Eduardo diz gravar vídeo para Bolsonaro, impedido de usar celular
Ex-presidente cumpre prisão domiciliar com restrições de comunicação por decisão de Moraes
O ex-deputado Eduardo Bolsonaro gravou um vídeo durante sua participação na CPAC, nos Estados Unidos, neste sábado, 28, e afirmou que o registro seria mostrado ao pai, o ex-presidente Jair Bolsonaro.
Antes do discurso do senador Flávio Bolsonaro, Eduardo apareceu no palco com o celular em mãos e explicou o motivo da gravação.
“Vocês sabem por que estou fazendo esse vídeo? Porque estou mostrando para o meu pai e vou provar para todos no Brasil que você não pode barrar prendendo injustamente o líder desse movimento, Jair Messias Bolsonaro”, disse.
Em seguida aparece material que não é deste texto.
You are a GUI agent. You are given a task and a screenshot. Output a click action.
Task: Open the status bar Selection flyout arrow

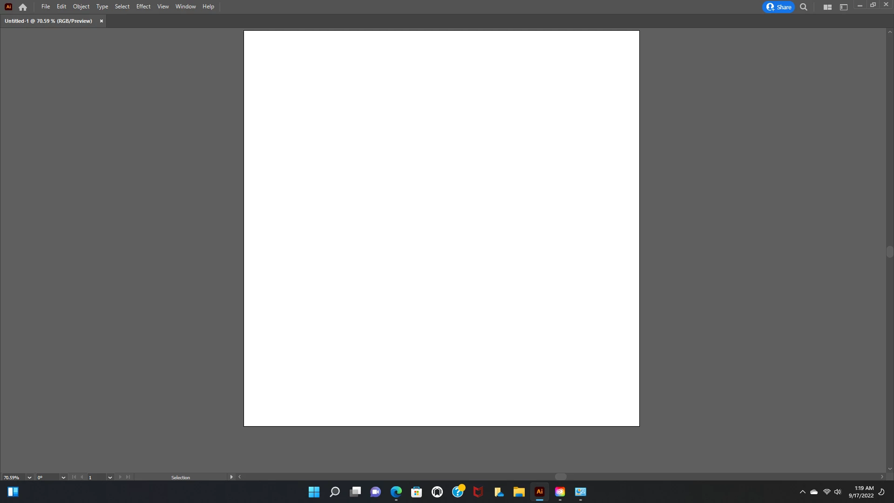point(231,477)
A manifestação ocorre dias após decisão do ministro Alexandre de Moraes, do Supremo Tribunal Federal (STF), que autorizou Jair Bolsonaro a cumprir prisão domiciliar por 90 dias, após alta hospitalar, para tratamento de broncopneumonia.
Moraes, porém, impôs restrições ao ex-presidente, incluindo a proibição de uso de celular, telefone ou qualquer meio de comunicação com o exterior, direta ou indiretamente, inclusive por intermédio de terceiros.
Também está vedada a produção e divulgação de conteúdos audiovisuais. Leia a decisão na íntegra.
Regras da prisão domiciliar
A decisão estabelece ainda limites para visitas.
Filhos que não residem com Bolsonaro podem encontrá-lo apenas em dias e horários determinados, com entrega obrigatória de aparelhos eletrônicos antes da entrada.
Como mostramos, Moraes negou pedido da defesa para ampliar o acesso dos familiares e alertou que o descumprimento das condições pode levar à revogação da prisão domiciliar.
Na decisão, o ministro do STF afirmou que a mudança para prisão domiciliar não representa um abrandamento da pena.
“A substituição do local de cumprimento da pena não se confunde com a progressão para um regime mais brando”, escreveu.
Atualmente, apenas uma das filhas reside no imóvel em Brasília. Os demais filhos, incluindo Flávio Bolsonaro, seguem sujeitos às restrições impostas pela Justiça.